UNICOM Focal Point is a pure web tool that stores information in an underlying database (user choice of PostgreSQL, Oracle Database, or IBM Db2). Users may input information into the database in multiple ways—via the web interface, through automatic import of spreadsheet files, or through direct Representational State Transfer integration with other tools. Information is then analyzed with a variety of methods to make prioritization decisions and manage roadmaps of project and product delivery, and scheduling. Focal Point's web-based portal allows end-users from across an organization, and external customers from all over the world, to input information into the database, analyze the information, or view analysis of that information. Focal Point provides a workflow engine so that suggested changes to an organization based on analysis can be signed off.

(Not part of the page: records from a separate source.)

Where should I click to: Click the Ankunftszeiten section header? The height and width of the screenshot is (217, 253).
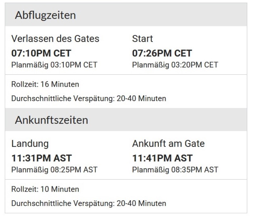pyautogui.click(x=51, y=120)
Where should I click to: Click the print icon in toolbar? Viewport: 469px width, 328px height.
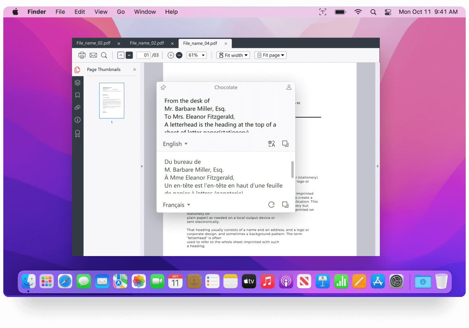[82, 55]
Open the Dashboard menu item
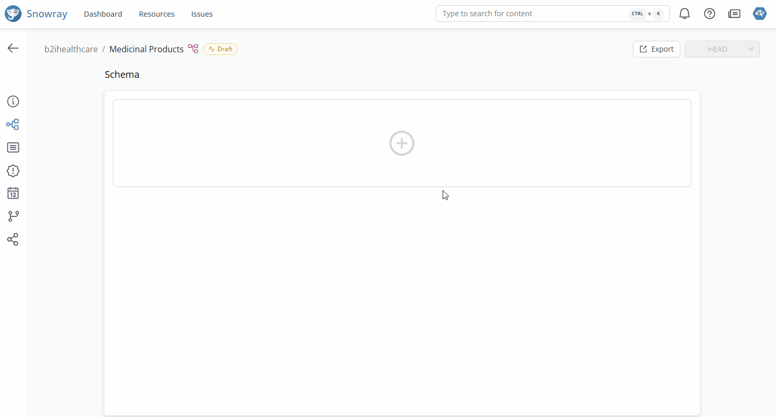776x417 pixels. (x=103, y=14)
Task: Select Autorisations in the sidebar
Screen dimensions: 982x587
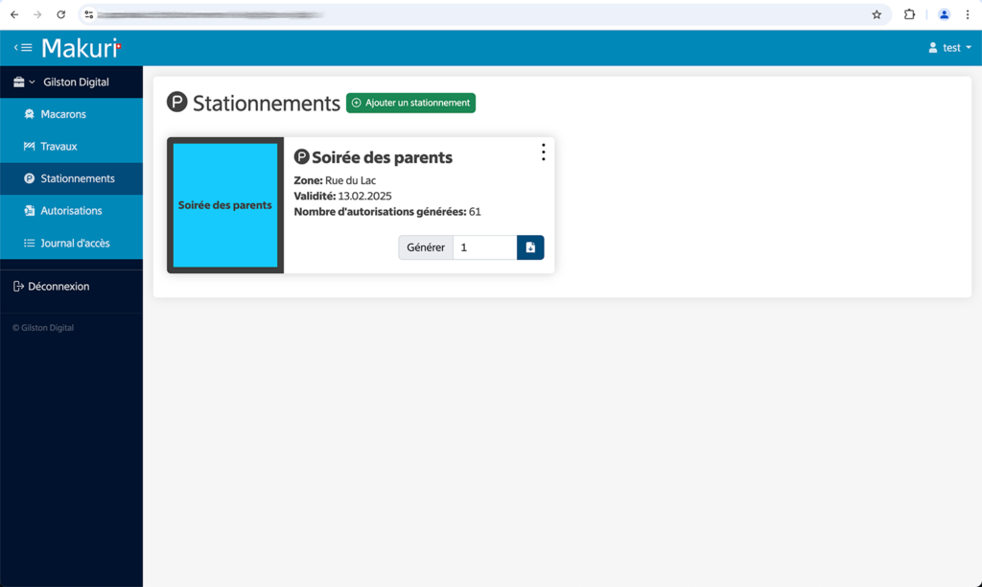Action: tap(71, 211)
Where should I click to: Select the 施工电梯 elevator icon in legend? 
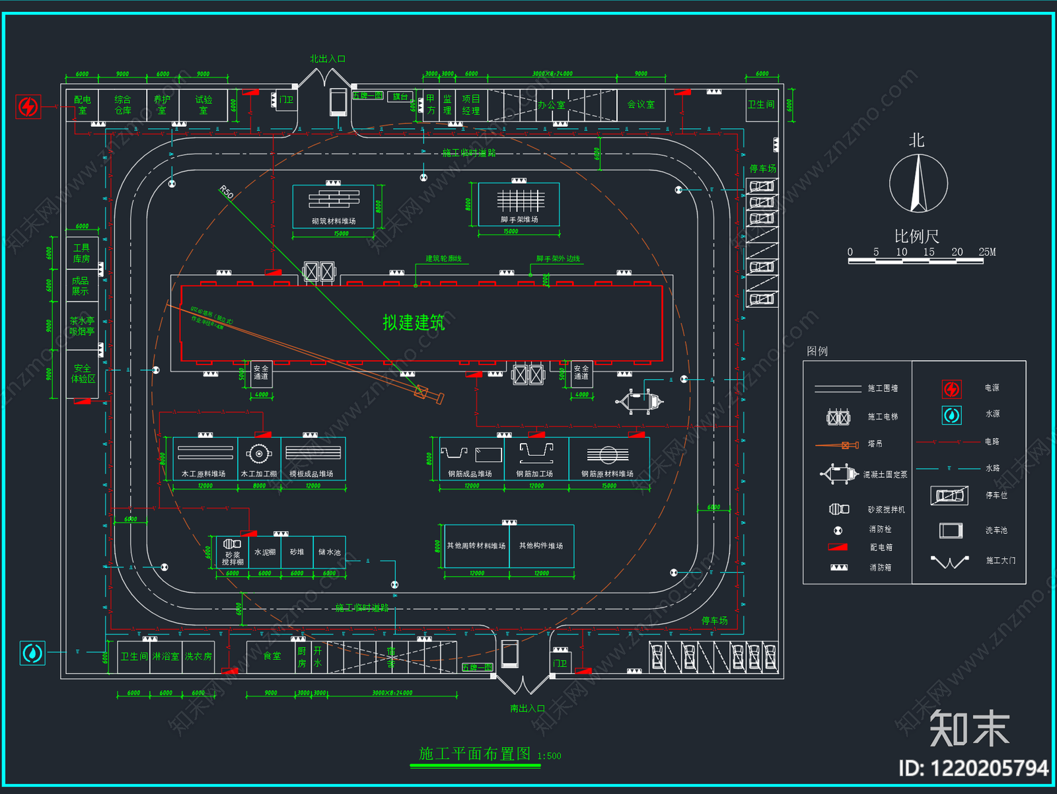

UNICOM Focal Point is used in combination with other tools for corporate analysis and workflow—such as UNICOM System Architect for enterprise architecture, and Rational Team Concert for DevOps. Integrations to these and a variety of other tools are enabled by UNICOM Focal Point's REST read/write interface and its support for Open Services Lifecycle Collaboration (OSLC) with other OSLC-enabled tools.

== History ==
Joachim Karlsson, Ph.D founded Focal Point AB; the tool originated from a doctoral dissertation by Joachim Karlsson at Linköping University, “A Systematic Approach for Prioritizing Software Requirements”. The first version of Focal Point was released in 1997.

Focal Point was acquired by Telelogic on April 13, 2005. IBM Rational acquired Telelogic in April 2008., Focal Point was acquired by UNICOM Global on 1 January 2015.